Why Horse Racing Sites Don’t Show Your Payouts When You Bet & How to Calculate Them article feature image

Ezra Shaw/Getty Images. Pictured: Kentucky Derby winner Rich Strike, with jockey Sonny Leon in the irons, at Churchill Downs.

Before same game parlays, horse racing was the preferred sport for the “risk a little, win a lot” bettors.

But when putting in your exotic bets like exactas, trifectas or Pick 4 wagers, among the many other betting options, you don’t actually see a payout. You just put in the amount you want to bet, and you get your confirmation that it’s been placed. Some horse books might have an “estimated payout” field for certain wager types, but that range is pretty wide.

This is because horse racing uses a pari-mutuel betting system, meaning both the odds and payouts are determined by how much money is wagered on each horse. There’s no “house” like a sportsbook that takes your action and moves the odds as it sees fit (though the tracks do take a cut of winnings, of course). When FanDuel accepts your 10,000-1 same game parlay, they’re assuming the risk. But in horse racing, you can only win what others have bet, and what others do not win.

In the TVG betslip below, you can see two wagers I’ve placed — a trifecta box that has no payout, and a Kentucky Oaks/Kentucky Derby Double that has an approximate payout.

betslip on TVG horse racing app that doesn't show payouts

Why Don’t They Show Payouts?

The simplest way to think about horse racing payouts is that you share the prize pool with the other bettors who also won the same bet type as you. 

But you don’t know the final prize pool until the race starts, because other bettors are still wagering, so the betting platform can’t calculate any kind of payout. If you’re the only person who bet an exacta in an obscure horse race (which will never happen, but bear with me), you actually wouldn’t win anything.

Can I Calculate My Own Payouts?

Calculating horse racing payouts on your own is complex, especially as the wagers get more complicated.

Here’s a simple example for an exacta.

  • 1,000, $2 exacta tickets are placed on a race
  • That means there’s $2,000 in the exacta pool.
  • If 20 people had the winning ticket, they’d receive an equal share of the $2,000 prize pool (this is assuming they all bet $2; if you bet more, you’d get a bigger percentage).
  • $2,000 / 20 is $100, so if you had a winning ticket, you’d get paid out $100, minus whatever cut the track takes.
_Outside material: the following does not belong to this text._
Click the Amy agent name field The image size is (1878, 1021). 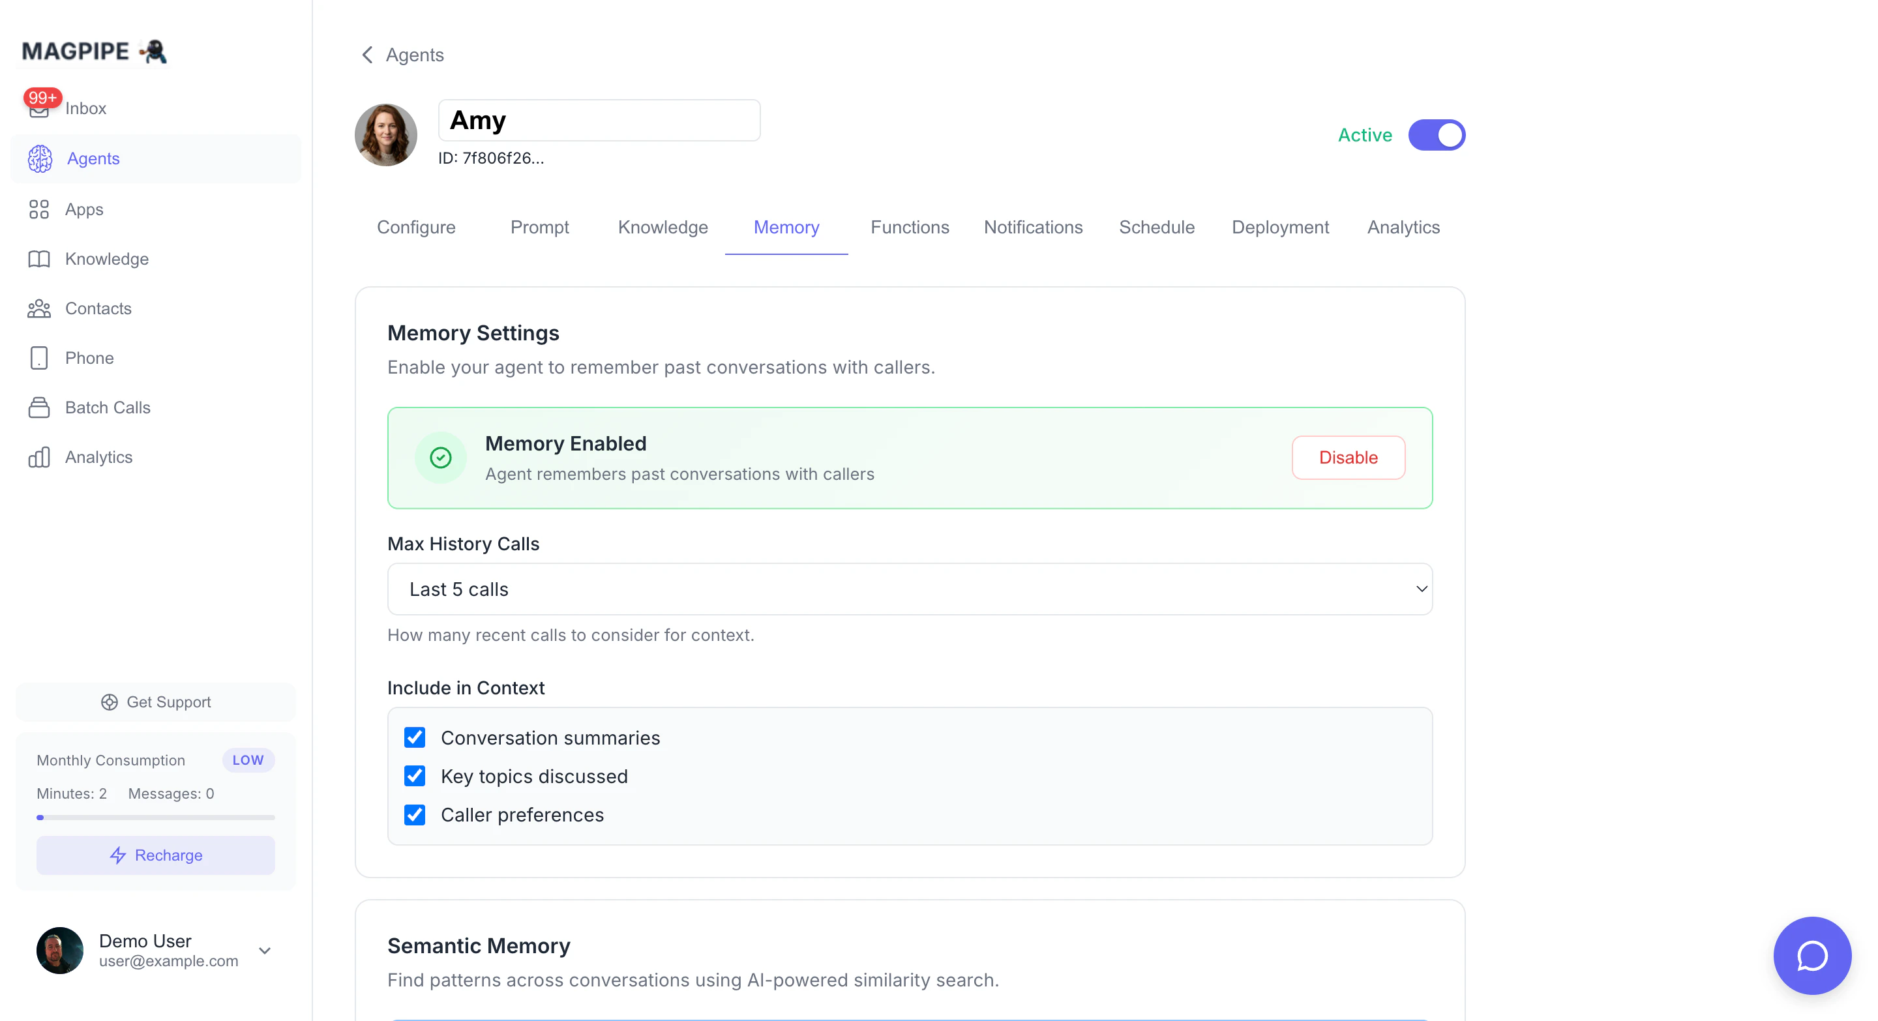click(599, 120)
On most horse racing apps, you’ll be able to see the money in the pool and calculate potential winnings if you want. The problem is that the odds and money is always changing, and it really spikes in the hour or so leading up to the race.

Example from Churchill Downs

Let’s look at another example, from Friday’s Kentucky Oaks.
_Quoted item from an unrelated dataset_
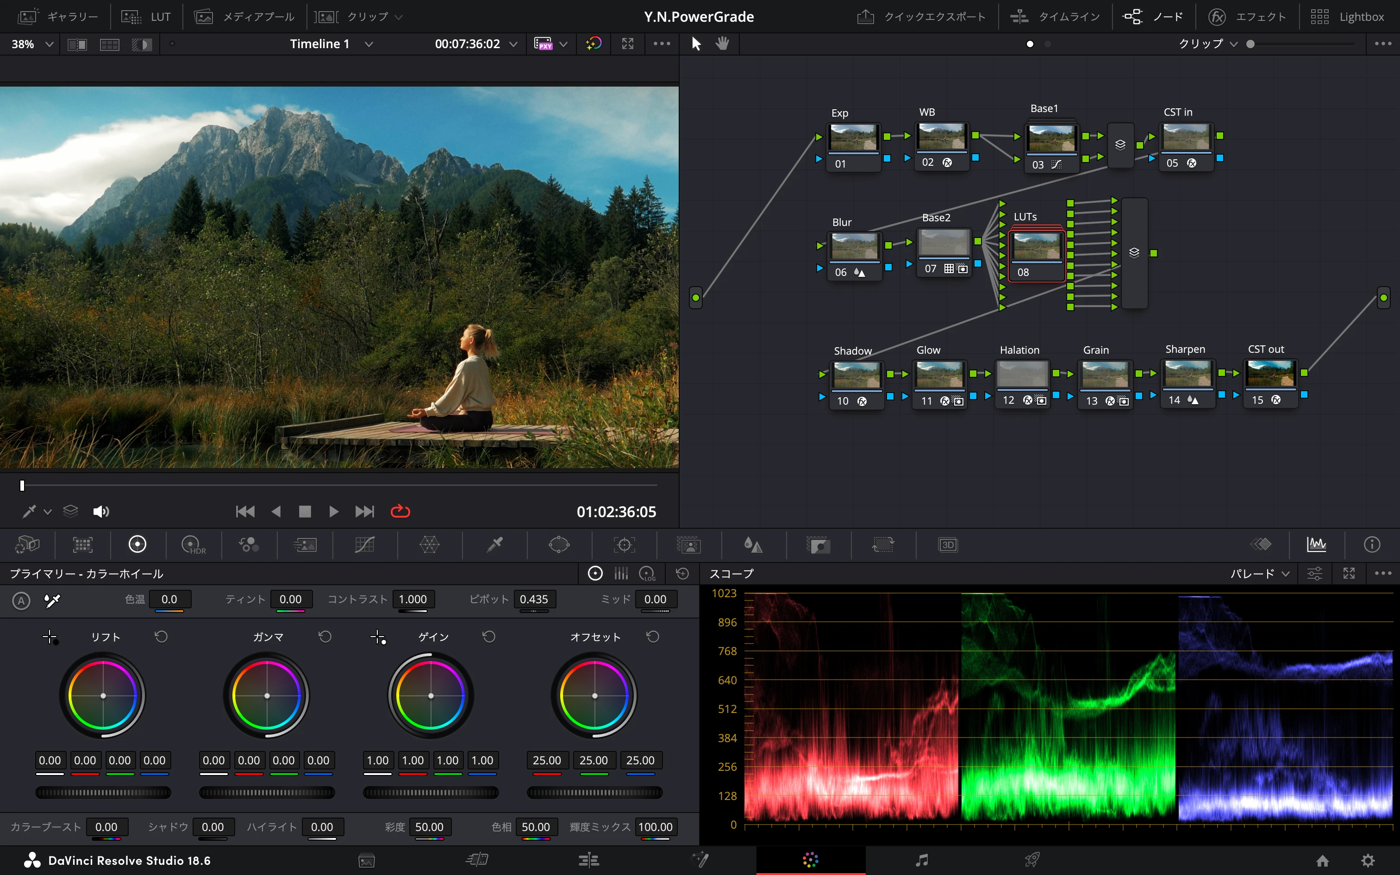Open the Power Window palette
1400x875 pixels.
[x=559, y=545]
Leading up to Race 8, there had been $138,753 wagered in the exacta pool.

Just $89 of it had been placed on the No. 3 horse winning and the No. 1 horse finishing second. That means if you had $1 on that exacta, you’d win 1.12% of the prize pool, minus the track’s cut. That comes out to around $1,500.

So why is the payout so high? Because the No. 3 horse is a longshot at 17-1. If the favorites had come home in first and second, the payouts would have been much lower.